_Stored data_
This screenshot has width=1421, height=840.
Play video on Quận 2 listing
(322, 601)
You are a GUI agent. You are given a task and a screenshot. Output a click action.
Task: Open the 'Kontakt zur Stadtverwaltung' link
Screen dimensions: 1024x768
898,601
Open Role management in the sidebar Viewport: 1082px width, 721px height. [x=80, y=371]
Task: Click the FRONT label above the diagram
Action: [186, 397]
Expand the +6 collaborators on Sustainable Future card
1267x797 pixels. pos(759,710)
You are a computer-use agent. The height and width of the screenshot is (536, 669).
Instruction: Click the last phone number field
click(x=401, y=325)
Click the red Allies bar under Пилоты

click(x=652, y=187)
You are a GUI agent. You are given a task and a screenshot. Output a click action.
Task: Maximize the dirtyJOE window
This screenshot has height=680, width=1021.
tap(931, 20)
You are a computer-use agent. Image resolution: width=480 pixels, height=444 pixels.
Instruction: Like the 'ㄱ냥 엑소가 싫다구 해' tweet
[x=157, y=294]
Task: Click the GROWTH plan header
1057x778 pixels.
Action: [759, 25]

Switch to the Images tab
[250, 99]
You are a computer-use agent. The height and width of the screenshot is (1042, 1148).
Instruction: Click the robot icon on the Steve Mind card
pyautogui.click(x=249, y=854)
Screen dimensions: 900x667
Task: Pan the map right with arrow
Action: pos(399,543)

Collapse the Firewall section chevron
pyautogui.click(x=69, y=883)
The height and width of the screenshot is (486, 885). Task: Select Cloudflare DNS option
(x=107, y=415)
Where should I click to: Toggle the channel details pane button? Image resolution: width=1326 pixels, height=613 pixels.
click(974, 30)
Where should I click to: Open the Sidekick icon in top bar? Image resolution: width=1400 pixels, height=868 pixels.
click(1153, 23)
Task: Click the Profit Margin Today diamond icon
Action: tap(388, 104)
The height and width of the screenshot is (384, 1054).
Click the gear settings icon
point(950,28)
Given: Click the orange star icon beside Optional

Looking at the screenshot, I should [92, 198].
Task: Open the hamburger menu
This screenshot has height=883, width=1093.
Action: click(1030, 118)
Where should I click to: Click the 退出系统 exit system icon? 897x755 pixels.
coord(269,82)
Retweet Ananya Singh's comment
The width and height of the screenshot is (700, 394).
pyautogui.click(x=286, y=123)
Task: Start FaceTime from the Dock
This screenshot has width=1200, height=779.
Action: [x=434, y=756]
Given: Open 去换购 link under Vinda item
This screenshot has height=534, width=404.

_Exercise requirements_
From the listing above, return each line with the word "computer".

_Expected output_
You are a computer-use agent. The height and width of the screenshot is (536, 669).
You are a computer-use agent. Image resolution: width=480 pixels, height=444 pixels.
You are a computer-use agent. The height and width of the screenshot is (1042, 1148).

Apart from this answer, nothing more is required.